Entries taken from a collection
+-------+

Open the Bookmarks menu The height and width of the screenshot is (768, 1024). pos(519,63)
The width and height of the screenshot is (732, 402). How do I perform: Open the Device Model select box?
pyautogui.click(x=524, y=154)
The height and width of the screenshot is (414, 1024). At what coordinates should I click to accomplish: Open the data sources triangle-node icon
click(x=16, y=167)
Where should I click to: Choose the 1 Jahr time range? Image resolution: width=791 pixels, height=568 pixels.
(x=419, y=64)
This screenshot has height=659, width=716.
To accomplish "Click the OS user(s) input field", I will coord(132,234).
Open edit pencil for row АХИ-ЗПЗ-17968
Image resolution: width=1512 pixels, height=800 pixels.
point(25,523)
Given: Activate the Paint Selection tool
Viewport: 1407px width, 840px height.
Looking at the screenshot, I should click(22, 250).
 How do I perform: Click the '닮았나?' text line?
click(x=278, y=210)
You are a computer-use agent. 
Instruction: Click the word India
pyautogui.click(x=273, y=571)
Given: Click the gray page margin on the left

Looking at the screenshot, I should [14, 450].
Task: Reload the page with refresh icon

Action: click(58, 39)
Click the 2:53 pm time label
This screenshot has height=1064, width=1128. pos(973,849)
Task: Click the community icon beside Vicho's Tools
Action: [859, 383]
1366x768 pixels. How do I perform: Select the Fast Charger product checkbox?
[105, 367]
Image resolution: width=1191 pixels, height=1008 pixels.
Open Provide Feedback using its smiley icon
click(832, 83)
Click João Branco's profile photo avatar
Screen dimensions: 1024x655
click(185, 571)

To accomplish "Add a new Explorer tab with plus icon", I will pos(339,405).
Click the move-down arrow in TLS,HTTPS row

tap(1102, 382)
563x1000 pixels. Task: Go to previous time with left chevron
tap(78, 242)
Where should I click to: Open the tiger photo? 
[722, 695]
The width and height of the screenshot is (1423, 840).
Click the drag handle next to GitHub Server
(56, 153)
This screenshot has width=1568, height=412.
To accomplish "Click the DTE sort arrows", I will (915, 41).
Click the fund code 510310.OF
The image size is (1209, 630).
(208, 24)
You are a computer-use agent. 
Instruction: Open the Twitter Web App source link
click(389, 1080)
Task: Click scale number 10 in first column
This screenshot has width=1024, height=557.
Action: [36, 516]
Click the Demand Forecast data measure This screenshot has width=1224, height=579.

+-------+

TASK ITEM: Transcribe every entry exactly, omitting nothing.

TASK RESULT:
Open the Bookmarks menu The height and width of the screenshot is (768, 1024). pos(519,63)
The width and height of the screenshot is (732, 402). How do I perform: Open the Device Model select box?
pyautogui.click(x=524, y=154)
The height and width of the screenshot is (414, 1024). At what coordinates should I click to accomplish: Open the data sources triangle-node icon
click(x=16, y=167)
Where should I click to: Choose the 1 Jahr time range? Image resolution: width=791 pixels, height=568 pixels.
(x=419, y=64)
This screenshot has height=659, width=716.
To accomplish "Click the OS user(s) input field", I will coord(132,234).
Open edit pencil for row АХИ-ЗПЗ-17968
Image resolution: width=1512 pixels, height=800 pixels.
point(25,523)
Given: Activate the Paint Selection tool
Viewport: 1407px width, 840px height.
Looking at the screenshot, I should click(22, 250).
 How do I perform: Click the '닮았나?' text line?
click(x=278, y=210)
You are a computer-use agent. 
Instruction: Click the word India
pyautogui.click(x=273, y=571)
Given: Click the gray page margin on the left

Looking at the screenshot, I should [14, 450].
Task: Reload the page with refresh icon

Action: click(58, 39)
Click the 2:53 pm time label
This screenshot has height=1064, width=1128. pos(973,849)
Task: Click the community icon beside Vicho's Tools
Action: [859, 383]
1366x768 pixels. How do I perform: Select the Fast Charger product checkbox?
[105, 367]
Image resolution: width=1191 pixels, height=1008 pixels.
Open Provide Feedback using its smiley icon
click(832, 83)
Click João Branco's profile photo avatar
Screen dimensions: 1024x655
click(185, 571)

To accomplish "Add a new Explorer tab with plus icon", I will pos(339,405).
Click the move-down arrow in TLS,HTTPS row

tap(1102, 382)
563x1000 pixels. Task: Go to previous time with left chevron
tap(78, 242)
Where should I click to: Open the tiger photo? 
[722, 695]
The width and height of the screenshot is (1423, 840).
Click the drag handle next to GitHub Server
(56, 153)
This screenshot has width=1568, height=412.
To accomplish "Click the DTE sort arrows", I will (915, 41).
Click the fund code 510310.OF
The image size is (1209, 630).
(208, 24)
You are a computer-use agent. 
Instruction: Open the Twitter Web App source link
click(389, 1080)
Task: Click scale number 10 in first column
This screenshot has width=1024, height=557.
Action: [36, 516]
Click the Demand Forecast data measure This screenshot has width=1224, height=579.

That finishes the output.